American programmer and developer Virgil Griffith pleaded guilty today to violating U.S. sanctions law. Griffith produced Wikipedia indexing tool WikiScanner, co-designed the Tor2web proxy, and was a senior research study researcher with the Ethereum Foundation who at one point led unique tasks for the platform.
The North Korean Crypto Conference
A federal grand jury convened by the U.S. Attorney’s office in the Southern District of New York alleged that Griffith conspired to allege the International Emergency Economic Powers Act. Griffith was set to go on trial today, however rather altered his plea to guilty to the only charge. Prior to moving his plea, he was confronting twenty years in jail.
He will be sentenced in January 2022, and reports state that the plea deal could conclude with somewhere between 63 and 78 months of prison time. The optimal sentence even with the plea offer, nevertheless, is still north of 6 years.
Griffith was arrested in November 2019 after allegedly speaking on blockchain and cryptocurrency in North Korea earlier that year. The U.S. Attorney’s workplace declared that throughout that talk, he “provided highly technical information” that he understood “could be used to help North Korea launder money and evade sanctions.” The event was a “Pyongyang Blockchain and Cryptocurrency Conference” in April 2019, according to the Department of Justice press release.
Griffith was launched on bail in 2015, nevertheless he was imprisoned after trying to access his Coinbase account to pay lawyers this year. Prosecutors stated that this move was a violation of the terms of his bail conditions.

International Emergency Economic Powers Act (IEEPA)
Despite not living in the U.S., Griffith was a U.S. resident and therefore based on the IEEPA charges. Journalist and author Ethan Lou, who was with Virgil Griffith in North Korea, was at the courthouse today and tweeted developments. As Lou appropriately notes, because Griffith just dealt with “conspiracy to violate” the IEEPA which really assisting North Korea was not essential to discover him guilty.
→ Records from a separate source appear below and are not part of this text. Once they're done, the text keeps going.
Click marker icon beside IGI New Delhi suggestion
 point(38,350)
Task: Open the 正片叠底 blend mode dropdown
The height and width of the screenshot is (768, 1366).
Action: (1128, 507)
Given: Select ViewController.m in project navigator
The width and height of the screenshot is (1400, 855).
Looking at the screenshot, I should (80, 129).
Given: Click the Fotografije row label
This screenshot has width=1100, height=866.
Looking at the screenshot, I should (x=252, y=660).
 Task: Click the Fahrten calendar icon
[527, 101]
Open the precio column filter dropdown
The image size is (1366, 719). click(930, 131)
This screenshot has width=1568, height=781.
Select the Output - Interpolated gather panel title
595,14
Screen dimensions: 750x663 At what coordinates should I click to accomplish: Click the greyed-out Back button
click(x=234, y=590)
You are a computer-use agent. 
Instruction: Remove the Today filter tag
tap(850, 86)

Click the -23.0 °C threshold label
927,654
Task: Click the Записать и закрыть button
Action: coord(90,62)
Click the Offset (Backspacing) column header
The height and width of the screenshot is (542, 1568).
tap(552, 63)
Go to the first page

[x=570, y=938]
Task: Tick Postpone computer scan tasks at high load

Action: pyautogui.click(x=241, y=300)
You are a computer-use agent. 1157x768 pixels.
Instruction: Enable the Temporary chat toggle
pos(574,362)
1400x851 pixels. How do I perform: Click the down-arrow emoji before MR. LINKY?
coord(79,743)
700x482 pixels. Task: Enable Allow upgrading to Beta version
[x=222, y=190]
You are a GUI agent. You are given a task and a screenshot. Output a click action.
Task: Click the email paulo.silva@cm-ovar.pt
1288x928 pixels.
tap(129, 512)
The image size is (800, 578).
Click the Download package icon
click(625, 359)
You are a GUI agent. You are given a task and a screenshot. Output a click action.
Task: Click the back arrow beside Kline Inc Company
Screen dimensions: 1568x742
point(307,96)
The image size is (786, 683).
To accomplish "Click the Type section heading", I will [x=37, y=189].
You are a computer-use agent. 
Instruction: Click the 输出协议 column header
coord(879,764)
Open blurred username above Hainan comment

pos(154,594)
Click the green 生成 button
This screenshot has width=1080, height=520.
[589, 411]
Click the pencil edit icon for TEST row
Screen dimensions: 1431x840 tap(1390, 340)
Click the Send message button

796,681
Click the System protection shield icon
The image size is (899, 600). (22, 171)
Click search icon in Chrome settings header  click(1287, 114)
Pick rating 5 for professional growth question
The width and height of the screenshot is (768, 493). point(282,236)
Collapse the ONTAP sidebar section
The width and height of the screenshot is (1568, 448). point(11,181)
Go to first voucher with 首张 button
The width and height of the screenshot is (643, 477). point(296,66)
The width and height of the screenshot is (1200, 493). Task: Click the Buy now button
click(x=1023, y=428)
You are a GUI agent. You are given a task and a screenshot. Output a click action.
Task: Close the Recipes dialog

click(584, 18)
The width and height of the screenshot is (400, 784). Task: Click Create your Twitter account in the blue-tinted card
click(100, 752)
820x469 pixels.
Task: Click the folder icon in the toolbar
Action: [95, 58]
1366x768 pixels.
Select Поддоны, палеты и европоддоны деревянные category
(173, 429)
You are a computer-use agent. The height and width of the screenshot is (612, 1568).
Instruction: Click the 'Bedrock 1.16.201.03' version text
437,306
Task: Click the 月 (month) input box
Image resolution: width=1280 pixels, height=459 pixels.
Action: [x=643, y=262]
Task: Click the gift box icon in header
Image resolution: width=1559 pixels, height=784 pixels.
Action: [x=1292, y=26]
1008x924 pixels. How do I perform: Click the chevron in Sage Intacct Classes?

Accordingly, says Lou, “the prosecution does not need to prove any tangible results of any specific action.”
The IEEPA states that U.S. individuals are “prohibited from exporting any goods, services, or technology to the DPRK without a license”. The bar to discover Griffith guilty was certainly rather low.
Following Griffith’s plea shift, Lou noted that he was “quite emotional” and that it was “unclear what new development caused this guilty plea,” adding that “one possible reason is the barring of the remote testimony of an Ethereum Foundation lawyer.”
The two-year backward and forward in between the U.S. Attorney’s workplace and Virgil’s agents lastly ends.